Le compte à rebours est enclenché. Sous la pression des agences de notation, et alors qu’une bataille verbale s’est engagée ces derniers jours entre Paris et Londres à propos de l’état respectif des économies du Royaume-Uni et de la zone euro, le projet de futur traité «pour une Union économique renforcée» sera pour la première fois débattu mardi à Bruxelles.

Le texte, qui reprend largement les conclusions du dernier sommet européen du 9 décembre, devrait être aussi débattu par les ministres des Finances de la zone euro lors d’une réunion extraordinaire ou d’une conférence téléphonique, lundi ou mardi. Avec pour objectif de convaincre les marchés sur le calendrier du début 2012 et sur la faisabilité du futur traité : «Il ne s’agit plus de rassurer, mais de prendre date jugeait ce week-end à Bruxelles un responsable du Conseil européen. Le pire serait que ce traité soit perçu comme une nouvelle manœuvre de diversion, tandis que l’UE plonge dans la récession ».
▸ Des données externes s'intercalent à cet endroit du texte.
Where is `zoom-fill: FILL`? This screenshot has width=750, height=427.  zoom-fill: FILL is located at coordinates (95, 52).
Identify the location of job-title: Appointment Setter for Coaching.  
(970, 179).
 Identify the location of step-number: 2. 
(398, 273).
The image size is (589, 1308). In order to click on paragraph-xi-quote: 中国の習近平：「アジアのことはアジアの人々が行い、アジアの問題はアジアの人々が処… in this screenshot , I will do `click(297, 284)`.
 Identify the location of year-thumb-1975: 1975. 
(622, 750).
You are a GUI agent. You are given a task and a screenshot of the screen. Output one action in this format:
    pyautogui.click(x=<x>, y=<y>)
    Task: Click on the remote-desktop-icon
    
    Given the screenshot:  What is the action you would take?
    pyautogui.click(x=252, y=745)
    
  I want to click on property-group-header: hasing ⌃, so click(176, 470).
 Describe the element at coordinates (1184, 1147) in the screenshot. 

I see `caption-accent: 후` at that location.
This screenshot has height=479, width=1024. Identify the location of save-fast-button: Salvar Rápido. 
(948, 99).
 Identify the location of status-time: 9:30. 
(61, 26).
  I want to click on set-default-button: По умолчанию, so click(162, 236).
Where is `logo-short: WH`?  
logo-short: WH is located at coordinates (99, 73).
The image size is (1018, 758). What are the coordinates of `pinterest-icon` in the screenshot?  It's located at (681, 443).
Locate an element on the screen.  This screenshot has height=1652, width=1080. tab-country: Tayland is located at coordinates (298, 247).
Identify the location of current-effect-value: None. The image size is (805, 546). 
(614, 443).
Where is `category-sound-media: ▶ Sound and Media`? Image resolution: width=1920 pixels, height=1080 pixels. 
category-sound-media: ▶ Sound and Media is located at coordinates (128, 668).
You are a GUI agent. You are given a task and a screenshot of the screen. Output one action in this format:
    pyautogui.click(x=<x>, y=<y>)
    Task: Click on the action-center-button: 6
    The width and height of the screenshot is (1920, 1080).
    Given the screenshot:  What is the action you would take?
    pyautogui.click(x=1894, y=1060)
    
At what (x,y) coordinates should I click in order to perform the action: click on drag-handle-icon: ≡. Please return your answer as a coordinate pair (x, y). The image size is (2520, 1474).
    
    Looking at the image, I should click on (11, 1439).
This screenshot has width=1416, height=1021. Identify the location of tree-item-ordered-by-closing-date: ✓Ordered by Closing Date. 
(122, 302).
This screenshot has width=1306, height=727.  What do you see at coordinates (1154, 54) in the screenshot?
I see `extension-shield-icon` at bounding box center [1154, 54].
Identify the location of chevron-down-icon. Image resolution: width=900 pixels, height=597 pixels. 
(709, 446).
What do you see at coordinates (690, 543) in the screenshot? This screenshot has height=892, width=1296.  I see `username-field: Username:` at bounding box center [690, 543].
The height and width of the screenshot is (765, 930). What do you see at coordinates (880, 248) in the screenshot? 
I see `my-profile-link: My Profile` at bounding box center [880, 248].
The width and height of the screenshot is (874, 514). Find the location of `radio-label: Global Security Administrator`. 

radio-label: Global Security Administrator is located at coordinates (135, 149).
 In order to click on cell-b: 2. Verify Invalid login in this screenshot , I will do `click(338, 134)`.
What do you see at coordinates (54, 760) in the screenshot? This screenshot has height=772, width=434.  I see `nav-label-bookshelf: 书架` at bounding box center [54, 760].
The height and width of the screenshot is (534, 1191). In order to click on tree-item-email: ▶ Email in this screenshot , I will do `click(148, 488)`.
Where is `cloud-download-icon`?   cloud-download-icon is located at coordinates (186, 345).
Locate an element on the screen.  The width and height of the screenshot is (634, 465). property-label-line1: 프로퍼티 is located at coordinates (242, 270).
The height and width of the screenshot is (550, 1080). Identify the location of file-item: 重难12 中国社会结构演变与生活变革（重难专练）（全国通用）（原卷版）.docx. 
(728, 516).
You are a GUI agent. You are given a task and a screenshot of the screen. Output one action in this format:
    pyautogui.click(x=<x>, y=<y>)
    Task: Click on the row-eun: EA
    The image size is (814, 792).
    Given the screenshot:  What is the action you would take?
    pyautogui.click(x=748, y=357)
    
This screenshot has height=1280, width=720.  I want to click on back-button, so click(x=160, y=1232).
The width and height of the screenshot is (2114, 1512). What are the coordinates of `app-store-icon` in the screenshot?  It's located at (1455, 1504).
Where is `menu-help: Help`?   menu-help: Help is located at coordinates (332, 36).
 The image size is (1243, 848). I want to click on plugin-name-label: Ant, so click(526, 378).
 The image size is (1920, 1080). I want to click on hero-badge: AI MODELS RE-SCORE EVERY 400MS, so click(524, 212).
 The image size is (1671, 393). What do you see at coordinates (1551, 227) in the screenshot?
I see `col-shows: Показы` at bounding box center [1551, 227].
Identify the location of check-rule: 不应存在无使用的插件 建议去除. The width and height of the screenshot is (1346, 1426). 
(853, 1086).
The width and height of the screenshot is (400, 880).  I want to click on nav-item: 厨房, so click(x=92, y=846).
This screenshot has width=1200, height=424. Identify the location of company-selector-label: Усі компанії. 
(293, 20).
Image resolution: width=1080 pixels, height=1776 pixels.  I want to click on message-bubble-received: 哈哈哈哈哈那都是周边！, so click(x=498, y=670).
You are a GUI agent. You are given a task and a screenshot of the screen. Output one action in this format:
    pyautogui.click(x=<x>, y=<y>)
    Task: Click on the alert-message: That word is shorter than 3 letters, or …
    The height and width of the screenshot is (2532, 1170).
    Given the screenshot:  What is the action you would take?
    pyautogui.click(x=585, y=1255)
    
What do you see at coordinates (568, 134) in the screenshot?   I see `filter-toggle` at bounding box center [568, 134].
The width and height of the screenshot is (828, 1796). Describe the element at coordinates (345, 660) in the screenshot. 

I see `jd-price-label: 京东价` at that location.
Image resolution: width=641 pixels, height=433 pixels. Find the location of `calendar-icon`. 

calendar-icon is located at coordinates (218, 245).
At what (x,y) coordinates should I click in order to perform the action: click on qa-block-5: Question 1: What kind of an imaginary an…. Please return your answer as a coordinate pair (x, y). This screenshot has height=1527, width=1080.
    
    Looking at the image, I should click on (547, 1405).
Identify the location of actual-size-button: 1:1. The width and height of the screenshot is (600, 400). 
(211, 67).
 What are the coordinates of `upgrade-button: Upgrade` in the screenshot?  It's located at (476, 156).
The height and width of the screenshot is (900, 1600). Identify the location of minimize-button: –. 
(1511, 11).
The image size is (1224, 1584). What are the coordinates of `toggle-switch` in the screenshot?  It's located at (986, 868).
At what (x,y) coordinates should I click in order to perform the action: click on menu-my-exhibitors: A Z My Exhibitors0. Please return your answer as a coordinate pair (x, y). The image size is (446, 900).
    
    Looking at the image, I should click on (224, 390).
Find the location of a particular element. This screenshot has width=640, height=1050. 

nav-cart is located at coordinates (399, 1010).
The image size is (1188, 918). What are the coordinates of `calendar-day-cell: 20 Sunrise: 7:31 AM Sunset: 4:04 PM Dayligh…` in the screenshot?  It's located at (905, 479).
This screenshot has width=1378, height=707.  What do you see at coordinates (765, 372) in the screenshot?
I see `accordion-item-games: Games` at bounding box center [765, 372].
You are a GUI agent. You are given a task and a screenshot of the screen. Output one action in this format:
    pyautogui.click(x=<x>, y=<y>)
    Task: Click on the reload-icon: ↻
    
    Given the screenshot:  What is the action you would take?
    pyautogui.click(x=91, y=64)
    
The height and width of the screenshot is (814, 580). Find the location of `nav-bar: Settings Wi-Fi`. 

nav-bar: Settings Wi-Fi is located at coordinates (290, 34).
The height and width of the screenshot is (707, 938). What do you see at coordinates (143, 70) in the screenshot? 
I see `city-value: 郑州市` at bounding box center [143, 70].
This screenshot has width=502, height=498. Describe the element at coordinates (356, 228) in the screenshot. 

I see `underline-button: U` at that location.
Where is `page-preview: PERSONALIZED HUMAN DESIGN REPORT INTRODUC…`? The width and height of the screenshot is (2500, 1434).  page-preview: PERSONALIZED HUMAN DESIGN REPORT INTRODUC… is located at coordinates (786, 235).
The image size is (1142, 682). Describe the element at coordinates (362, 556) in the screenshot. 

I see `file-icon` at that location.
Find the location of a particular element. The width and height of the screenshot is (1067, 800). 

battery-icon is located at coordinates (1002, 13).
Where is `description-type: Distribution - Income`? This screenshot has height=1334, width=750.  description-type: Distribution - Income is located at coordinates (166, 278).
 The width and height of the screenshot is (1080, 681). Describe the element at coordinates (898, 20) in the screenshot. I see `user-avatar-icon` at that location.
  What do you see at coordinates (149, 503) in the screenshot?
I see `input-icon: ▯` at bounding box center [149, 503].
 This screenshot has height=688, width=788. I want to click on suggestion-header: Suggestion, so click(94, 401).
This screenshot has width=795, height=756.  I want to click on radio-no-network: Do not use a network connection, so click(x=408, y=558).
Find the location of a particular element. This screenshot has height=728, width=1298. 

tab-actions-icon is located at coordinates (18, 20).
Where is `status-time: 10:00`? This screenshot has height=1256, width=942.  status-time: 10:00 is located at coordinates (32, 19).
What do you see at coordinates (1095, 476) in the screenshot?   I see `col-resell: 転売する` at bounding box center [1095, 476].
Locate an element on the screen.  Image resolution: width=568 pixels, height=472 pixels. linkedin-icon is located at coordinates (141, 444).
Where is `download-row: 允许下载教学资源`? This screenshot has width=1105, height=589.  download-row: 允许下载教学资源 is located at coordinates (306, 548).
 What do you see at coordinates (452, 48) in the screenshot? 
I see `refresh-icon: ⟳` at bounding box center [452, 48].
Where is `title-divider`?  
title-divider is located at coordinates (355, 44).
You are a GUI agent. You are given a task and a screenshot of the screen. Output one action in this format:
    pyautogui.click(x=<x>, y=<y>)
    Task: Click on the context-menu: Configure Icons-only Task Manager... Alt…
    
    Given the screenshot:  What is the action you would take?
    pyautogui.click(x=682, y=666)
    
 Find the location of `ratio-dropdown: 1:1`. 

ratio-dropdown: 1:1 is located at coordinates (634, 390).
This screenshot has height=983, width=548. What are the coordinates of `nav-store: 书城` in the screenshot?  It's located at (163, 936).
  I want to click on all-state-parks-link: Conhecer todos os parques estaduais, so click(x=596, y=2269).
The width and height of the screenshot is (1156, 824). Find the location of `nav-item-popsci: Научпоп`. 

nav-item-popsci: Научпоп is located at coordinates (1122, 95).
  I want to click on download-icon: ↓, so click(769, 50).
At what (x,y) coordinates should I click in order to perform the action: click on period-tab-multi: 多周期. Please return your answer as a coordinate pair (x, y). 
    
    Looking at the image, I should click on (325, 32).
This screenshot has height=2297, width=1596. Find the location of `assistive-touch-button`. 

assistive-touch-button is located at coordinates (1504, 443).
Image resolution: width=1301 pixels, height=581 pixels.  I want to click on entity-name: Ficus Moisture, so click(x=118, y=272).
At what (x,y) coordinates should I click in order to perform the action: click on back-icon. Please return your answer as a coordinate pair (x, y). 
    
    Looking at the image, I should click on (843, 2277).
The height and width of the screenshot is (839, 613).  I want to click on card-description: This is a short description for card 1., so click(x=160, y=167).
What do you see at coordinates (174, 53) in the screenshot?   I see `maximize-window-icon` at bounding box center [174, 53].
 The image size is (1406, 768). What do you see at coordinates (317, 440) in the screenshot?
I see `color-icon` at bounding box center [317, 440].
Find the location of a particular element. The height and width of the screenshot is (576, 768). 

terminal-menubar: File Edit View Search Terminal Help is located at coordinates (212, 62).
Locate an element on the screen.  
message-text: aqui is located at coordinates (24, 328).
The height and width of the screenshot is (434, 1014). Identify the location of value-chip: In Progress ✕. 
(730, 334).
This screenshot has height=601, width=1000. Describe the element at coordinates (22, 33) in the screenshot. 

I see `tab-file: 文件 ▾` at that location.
Trois points vont d’emblée dominer les discussions de cette fin d’année. Le premier est la crédibilité de la réponse financière à la crise de la dette souveraine que la zone euro doit apporter en parallèle de ses travaux institutionnels. Les émissions obligataires des dix-sept pays dotés de la monnaie unique en 2012, rappellent les experts, s’éléveront à près de 800 milliards d’euros. La note Triple A de la France est donnée perdue. L’Italie, à elle seule, devra emprunter prés de 100 milliards d’ici au sommet européen de mars durant lequel le nouveau traité intergouvernemental devrait être signé.

Or un nouvel avertissement est venu la semaine dernière du FMI. Son économiste en chef, Olivier Blanchard, a affirmé que les pare-feu européens existants demeurent «insuffisants» . Les ministres des Finances de l’eurogroupe doivent donc trouver les moyens de les renforcer d’urgence, d’une part en recapitalisant le FMI pour lui permettre de dégager plus de fonds pour le vieux continent, d’autre part en parvenant à un accord sur les moyens du futur mécanisme permanent de stabilité (MES) qui s’ajoutera, à partir de juillet 2012, à l’actuel Fonds européen de stabilité financière (EFSF). Autre priorité : boucler avec les banques le dossier de la restructuration de la dette grecque qui prend du retard.

Le second point à éclaircir est la configuration du futur traité intergouvernemental. Il est d’abord important que le Royaume-Uni, présent à la table des discussions comme observateur, ne les bloque pas. Ce qui suppose de calmer le jeu politique entre Paris et Londres. Il faudra ensuite clarifier le rôle des institutions communautaires et surtout celui de la Commission, seule capable d’être un gendarme budgétaire efficace à l’avenir. Or le texte actuel ne lui accorde pas les pouvoirs «intrusifs» qu’elle réclame. La future convergence fiscale, souhaitée par Bruxelles, est aussi floue. Les débats promettent dès lors d’être vifs, attisés par les représentants du Parlement européen qui seront présents aux discussions. Celui-ci a nommé le libéral belge Guy Verhofstadt, le socialiste italien Roberto Gualtieri et le conservateur allemand Elmar Brok, avec comme suppléant le vert Daniel Cohn-Bendit. Tous les quatre fédéralistes déclarés et partisan d’une forte intégration communautaire.

Troisième point : le calendrier et les «trous» juridiques du projet de traité. A partir de celle de mardi, les réunions vont de succéder jusqu’à un premier sommet européen évoqué pour le 3 février, lors duquel une version finale sera soumise aux Chefs d’Etat ou de gouvernement. Mais déjà, la question est celle de son entrée en vigueur, prévue actuellement dès que neuf pays de la zone euro l’auront ratifié. Problème : quid des autres pays, puisque le texte, même en vigueur, ne s’appliquera pas pour eux ? Exemple la France, qui sans aucun doute ne pourra rien ratifier avant les législatives de juin 2012… Autre énorme écueil : jusqu’où aller dans les concessions faites aux pays non membres de la zone euro pour les conduire à se rallier, comme ils l’envisagent ?

Difficile, dans ce contexte, de prévoir une intervention rapide et massive de la BCE, évoquée comme « la » solution, mais par la plupart des observateurs, mais empêchée par les traités et l’objection de l’Allemagne, toujours résolue à jouer la montre pour obtenir un traité le plus rigoureux possible. Au risque de nouvelles déflagrations financières.